Yesterday I talked about a storage device that could, in theory, preserve data for a billion years. Making somewhat of a bigger splash in the news is the cover of the latest issue of literary rag Opium. Haven’t heard of it? Not surprising, unless you frequent independent bookshops with exhaustive edgy litmag selections, but you may soon. The cover for issue 8 has garnered attention from Wired, Gizmodo, UK newspaper the Independent, and even NBC, and has turned into a sort of twitter meme. At first glance, though, it’s not clear why:
“TIME” in faint blue letters? Is that really worthy of such a flurry in the internets? Only time will tell—it’s the first word of a nine-word story that takes a millennium to read.
How does the clever cover work? Opium’s website explains:
The cover for issue 8 is printed in a double layer of black ink. The overlayer is screened back for the nine words, making the letters fractionally more vulnerable to ultra-violet light. The quantity of ink for each word is different, so the words will appear one at a time, when exposed to sunlight, over the next thousand years.
But will it last? Paper itself is remarkably endurable: the world’s oldest printed book, a copy of the Diamond Sutra in the British Library, is well over a thousand years old and still in good condition. If you’re planning on buying a copy, be sure to keep it on a clean, dry windowsill. You should probably store the instructions on the care of your magazine on a long-lasting hard drive when they do finally hit the market.
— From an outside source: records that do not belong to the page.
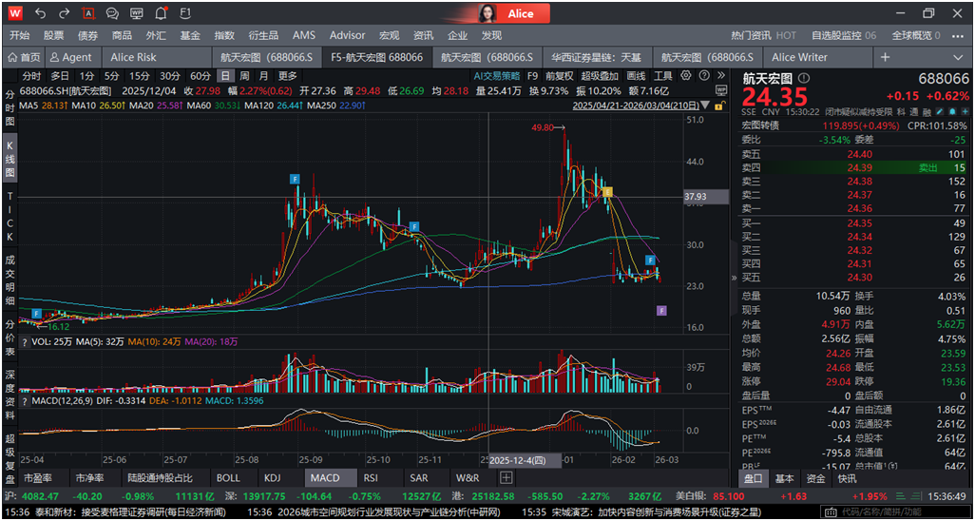Click the AI交易策略 link
Screen dimensions: 975x521
(x=497, y=76)
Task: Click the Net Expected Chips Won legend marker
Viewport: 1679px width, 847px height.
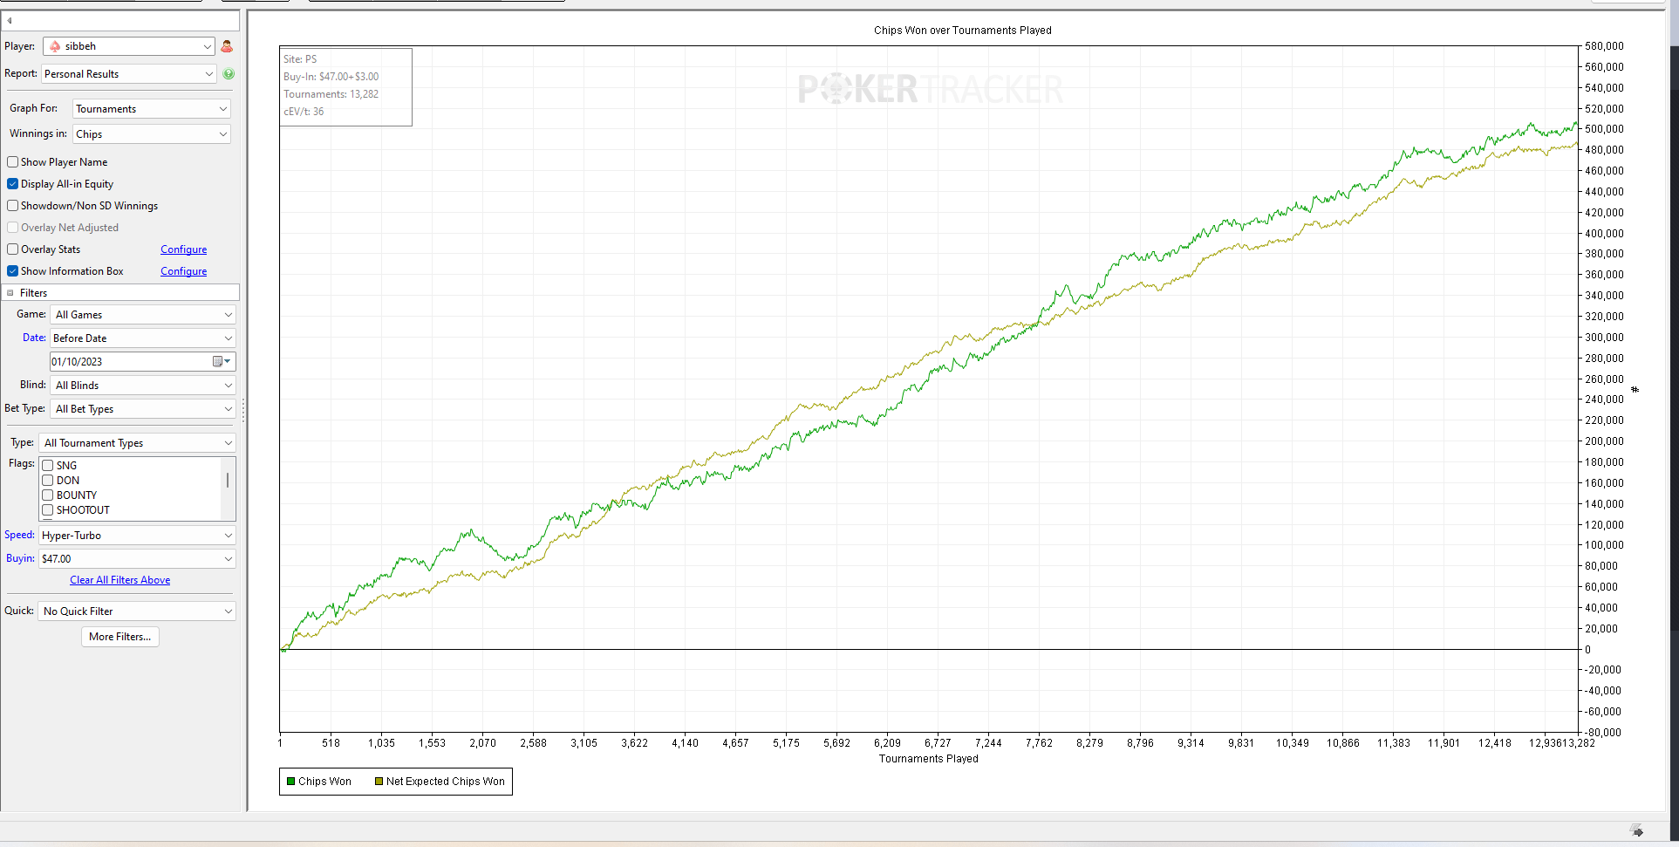Action: point(379,782)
In a way, the thousand-year-long story is the bizarro, art-world twin of the ultra-enduring storage device. The cover is the brainchild of Jonathon Keats, a conceptual artist who’s caused a stir over the years with his unusual projects, all related to or inspired by science. He’s painted radio telescope data, tried to engineer God in a petri dish, and copyrighted his brain. The hard drive preserves today for all eternity, but Keats’s story, which attempts to span a dozen lifetimes with a fragile medium, works in reverse. It epitomizes the future’s inaccessibility; only via the slow passage of time will it reveal itself.
Unless, of course, an inquiring mind in possession of a high-intensity UV light source decides to give in to curiosity. Not quite as elegant a solution as immortality, but probably effective. I can’t decide whether that would be the perfect response to Keats’s infuriatingly elusive artwork, or if it would spoil all the fun.